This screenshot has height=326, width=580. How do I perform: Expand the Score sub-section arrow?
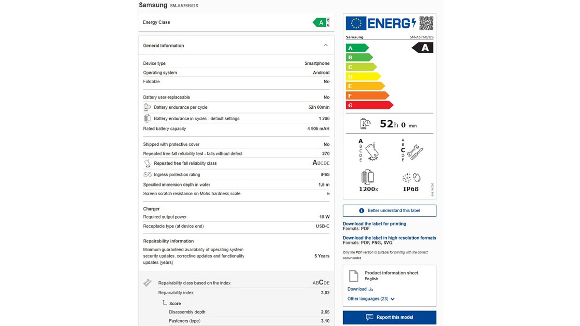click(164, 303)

* * *

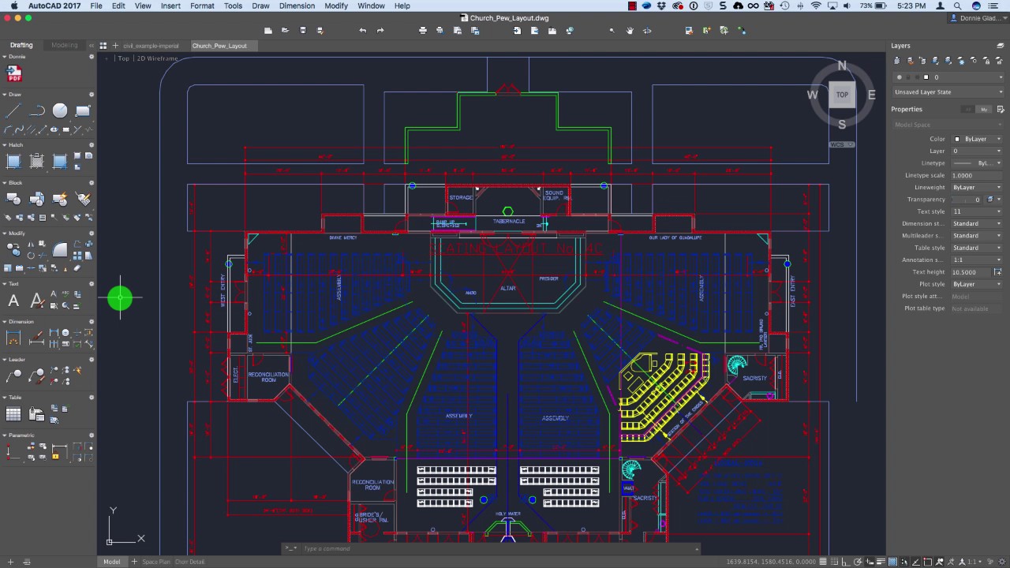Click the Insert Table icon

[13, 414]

* * *

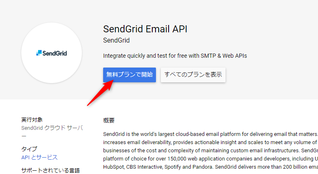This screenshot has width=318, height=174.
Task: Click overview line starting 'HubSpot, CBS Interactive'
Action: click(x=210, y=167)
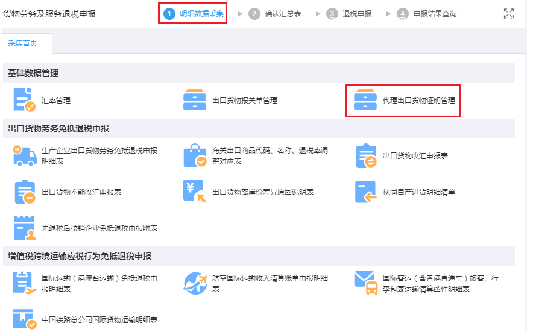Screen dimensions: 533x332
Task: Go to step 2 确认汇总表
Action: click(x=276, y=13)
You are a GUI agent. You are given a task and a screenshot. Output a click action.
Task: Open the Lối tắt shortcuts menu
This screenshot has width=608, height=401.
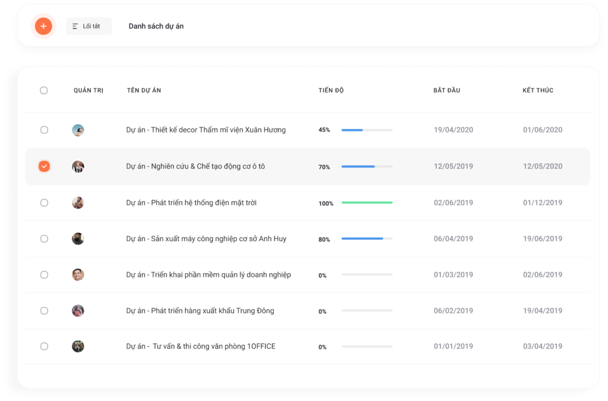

**Goal of the exercise**
From the material above, set down exactly the lines between the line holding "Task: Open the Lối tắt shortcuts menu" and the line holding "This screenshot has width=608, height=401.", inclusive. Include nothing else.

**Final answer**
Task: Open the Lối tắt shortcuts menu
This screenshot has width=608, height=401.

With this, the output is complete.